** Selected passage **

24 September 2018
A dim future under bright nights
Published online 30 November 2017
Humans are “voracious users of artificial lighting” and it’s getting worse.
At a conservative estimate, artificially lit areas on the Earth’s surface have been growing at a rate of 2.2% per year between 2012 and 2016, according to the authors of a new study published this week in Science Advances.
Despite the fact that more cities have switched from sodium lamps to LEDs for street lighting to save energy, new or brighter lights in other places are offsetting these savings.
“We might have hoped that the growing availability of highly efficient, solid-state LED lighting technologies might contribute to a decrease in energy usage worldwide,” says Kip Hodges, co-author and professor of earth and space exploration at Arizona State University. “Instead, it appears that the use of artificial lighting is expanding rapidly, regardless of the lighting technologies used, in ways that undoubtedly increase energy demand.”
Human use of artificial lighting is “voracious” and a global decrease in energy consumption is highly unlikely, say the scientists.
According to Hodges, night-time radiance creates negative effects on our health, ecosystems and astronomical research.
Variations in light and darkness triggers a wide range of processes from gene expression to ecosystem functions, according to Franz Hölker of the Leibniz-Institute of Freshwater Ecology and Inland Fisheries.
For humans, a spike in nighttime radiance will impact sleep. More use of LED lights means organisms are more exposed to the blue light in the spectrum, which can have negative consequences for wildlife, especially insects and mammals. As well, artificial light emissions erode the Earth’s remaining land areas that experience natural day/night light cycles.
Hölker says that such changes in skyglow and radiance threaten about 30 percent of nocturnal vertebrates and more than 60 percent of invertebrates.
Changing night habits can affect biodiversity as well as reproduction or migration patterns of many different species; insects, amphibians, fish, birds and bats. “Artificial light is an environmental pollutant with ecological and evolutionary implications for many organisms –– from bacteria to mammals, including humans –– and may reshape the entire social ecological system,” says Hölker.
The scientists measured the change in light emissions from October 2012 to October 2016, using the Visible Infrared Imaging Radiometer or VIIRS Day/Night Band, a sensor mounted on a polar-orbiting satellite called Suomi NPP.
Suomi NPP circles the Earth from pole to pole about 14 times a day. Each orbit has an ascending and a descending side “and it’s the descending side where we collect the nighttime data,” explains Kimberly Baugh, co-author and professor at the Cooperative Institute for Research in Environmental Sciences (CIRES) at the University of Colorado Boulder.
The study comes with caveats: the first is that radiance varied greatly by country, for instance, artificial light growth in developing countries in Africa, Asia and South America is much faster than in areas that are already very brightly lit, like the United States, and the second is that VIIRS does not see blue light.
“When we switch from orange lights to white lights that include a lot of blue, we don’t see all of the light that a human eye would,” says Christopher Kyba, co-author and remote sensing specialist at the German Research Center for Geoscience (GFZ). “That means that this measurement that we’re reporting is a lower bound on how Earth’s light is increasing.” In other words, in reality, the problem might be worsening at a much faster pace.

** Data block **
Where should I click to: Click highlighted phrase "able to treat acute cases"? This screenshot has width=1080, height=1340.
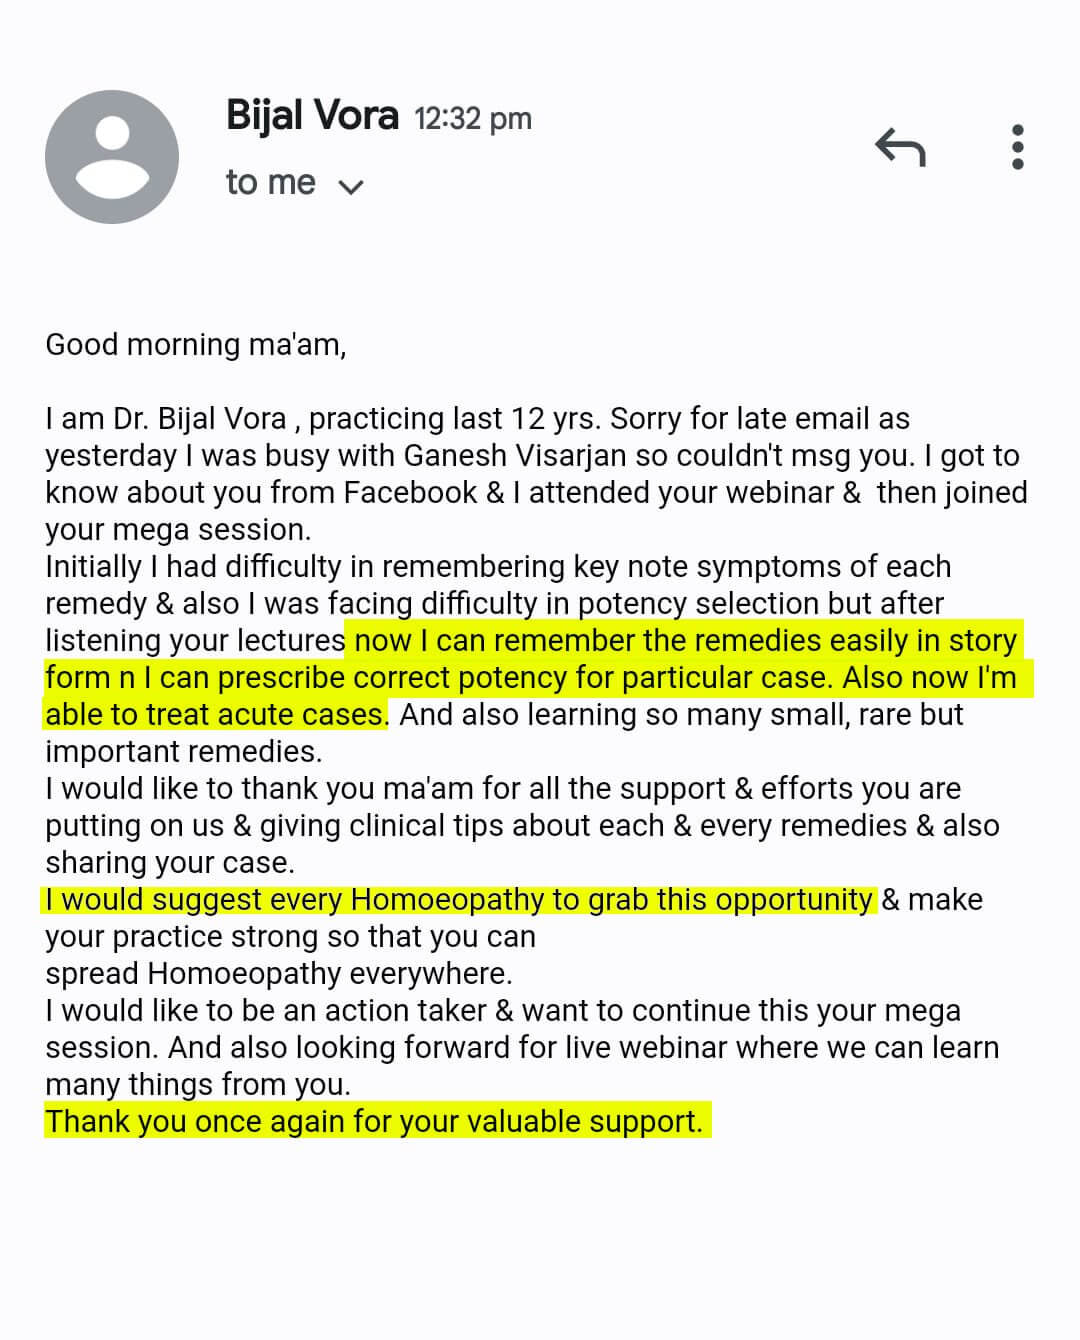pyautogui.click(x=214, y=714)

** Task item **
Reproduce the stretch of the article on artificial light at night from "Despite the fact" through "offsetting these savings.".

** Response box **
Despite the fact that more cities have switched from sodium lamps to LEDs for street lighting to save energy, new or brighter lights in other places are offsetting these savings.